Das Gericht sieht auch keinen Anlass zu befürchten, Autofahrer könnten wegen der nördlich der Kreuzung abschüssigen [B-Straße] in nennenswerter Anzahl dazu verleitet werden, die zulässige Höchstgeschwindigkeit von 50 km/h zu überschreiten. Nach Auskunft des Polizeikommissariats [] führt die Polizei im Bereich der Kreuzung, die keine Unfallgefahrenstelle sei, nicht zielgerichtet Geschwindigkeitskontrollen durch, da die Höchstgeschwindigkeit hier nicht besonders häufig überschritten werde. Entsprechendes ergibt sich aus den vom Beklagten vorgelegten Messprotokollen. Danach sind in der Zeit vom 31.03.1999 bis zum 21.12.2000 auf der [B-Straße] in Richtung [H-Straße] insgesamt 20 und in Richtung [C-Straße] insgesamt 26 Messungen durchgeführt worden. Den Messprotokollen ist zu entnehmen, dass der überwiegende Anteil der Verstöße im Bereich von Überschreitungen bis 10 km/h lag und es nur in wenigen Einzelfällen zu Überschreitungen von mehr als 15 km/h kam. Den Geschwindigkeitsmessungen lässt sich keinesfalls entnehmen, dass an dieser Stelle überdurchschnittlich oft „gerast“ wird und die Kreuzung daher eine besondere Gefahrenstelle bildet.
Zwar lässt sich der Eintritt von Unfällen im Straßenverkehr und auch an dieser Kreuzung letztlich nicht vollständig ausschließen. Bei einer sorgfältigen Vorbereitung durch die Eltern, wie sie Kindern im Vor- und im Grundschulalter zuteil werden sollte, erscheint es jedoch gewährleistet, dass ein Kind im Alter der Tochter [] des Klägers den Kreuzungsbereich sicher überqueren kann. Ein Anspruch des Klägers auf Erstattung der Kosten für die Schülerbeförderung seiner Tochter [] im Zeitraum vom 25.01.2000 bis zum 23.05.2000 scheidet nach alledem aus.

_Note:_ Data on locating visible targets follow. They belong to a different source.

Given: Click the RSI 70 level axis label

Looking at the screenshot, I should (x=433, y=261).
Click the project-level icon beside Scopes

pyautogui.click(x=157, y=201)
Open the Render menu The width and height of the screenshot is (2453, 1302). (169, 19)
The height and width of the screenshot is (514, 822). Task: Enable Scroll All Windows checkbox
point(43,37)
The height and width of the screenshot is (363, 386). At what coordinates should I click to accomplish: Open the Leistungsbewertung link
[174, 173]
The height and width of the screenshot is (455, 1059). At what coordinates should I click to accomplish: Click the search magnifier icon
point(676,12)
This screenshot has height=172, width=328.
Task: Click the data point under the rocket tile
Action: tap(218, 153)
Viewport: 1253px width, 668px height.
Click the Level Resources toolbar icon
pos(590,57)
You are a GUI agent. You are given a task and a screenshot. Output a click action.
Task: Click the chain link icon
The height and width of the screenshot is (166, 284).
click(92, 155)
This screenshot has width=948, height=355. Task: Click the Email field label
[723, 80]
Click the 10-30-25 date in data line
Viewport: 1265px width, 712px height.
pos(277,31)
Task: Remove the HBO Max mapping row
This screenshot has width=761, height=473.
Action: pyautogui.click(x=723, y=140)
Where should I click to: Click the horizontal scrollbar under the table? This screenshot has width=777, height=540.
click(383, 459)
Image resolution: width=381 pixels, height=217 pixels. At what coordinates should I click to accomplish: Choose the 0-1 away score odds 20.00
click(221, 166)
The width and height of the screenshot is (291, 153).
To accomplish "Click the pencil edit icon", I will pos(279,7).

Das Gericht sieht allerdings Anlass darauf hinzuweisen, dass es die obige Einschätzung für ein etwa sechs bis siebeneinhalb Jahre altes Kind voraussichtlich nicht in gleicher Weise vornehmen würde, da Kinder dieses Alters in ihrem Reifungsprozess im Regelfall noch nicht so weit fortgeschritten sein dürften, dass ein unvertretbares Risiko beim Überqueren der großflächigen, nicht mit Fußgängerüberwegen ausgestatteten Kreuzung mit der notwendigen Sicherheit ausgeschlossen werden könnte.
Die Kostenentscheidung folgt aus § 154 Abs. 1 VwGO.
Die Entscheidung zur vorläufigen Vollstreckbarkeit ergeht nach § 167 VwGO i. V. m. §§ 708 Nr. 11, 711 ZPO.